Zeotype and zeolite catalysts comprising an active metal can be prepared by several methods including direct synthesis and post-synthesis preparations.
Direct synthesis methods, as described in EP 1 010 667 B1 and Chem Commun. (1997) pp 425-426, although very convenient for laboratory scale synthesis, may not be suitable for industrial scale production. These direct synthesis procedures experience practical and environmental limitations posed by: the use of reagents comprising fluoride such as hydrogen fluoride (HF); lengthy synthesis times; and the use of expensive organic templating agents which are difficult to reuse.
Recently, Hermans et al Angew. Chem. Int. Ed. (2012), 51, p 11736-11739, disclosed the preparation of Sn-BEA using a post synthesis process that does not require the use of a fluoride reagent. The post synthesis process disclosed by Hermans comprises de-aluminating a commercially available zeolite (Al-BEA), physically mixing this de-aluminated zeolite with a tin salt, followed by calcination of the de-aluminated zeolite and tin salt mixture. A general post-synthesis preparation method should thus include a step of defect generation in the silica framework via de-alumination or other similar procedure, for example de-boronation; and the addition of tin (Sn) and calcination, which produces the incorporation of Sn in the silica structure.
The post-synthesis preparation process has the advantages of: a short synthesis time; the possibility that large amounts of active metal may be incorporated into the framework structures; and avoidance of the use of expensive organic templating and a reagent comprising fluoride. These advantages enable the process of preparing the Sn-BEA to be scalable and potentially suitable for industrial scale processes. A similar post-synthesis methodology has also been applied to the synthesis of Sn-MWW: Qiang et al. ChemSus-Chem [vol 6, issue 8, 1352-1356, August (2013)].

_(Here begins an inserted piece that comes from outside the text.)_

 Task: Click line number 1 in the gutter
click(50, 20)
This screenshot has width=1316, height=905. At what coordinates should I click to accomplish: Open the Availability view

For industrial scale catalyst production, it is a significant advantage if the metallo-silicate catalysts can be prepared by a post synthesis process; however, so far reported, all catalysts prepared by the post synthesis process are poor catalysts for the conversion of C6 sugars to lactate esters and esters of 2-hydroxy-3-butenoic acid. Only low yields of the desirable esters are obtained. See Example 1 of the present application.
Therefore there is a desire to improve both the percentage yield of the process of preparing lactic acid and 2-hydroxy-3-butenoic acid or esters thereof from sugars, in particular wherein the preparation of the catalyst is industrially feasible. It would be an additional advantage if the improvement could also broaden the scope of active catalysts suitable for this process and for an industrial scale.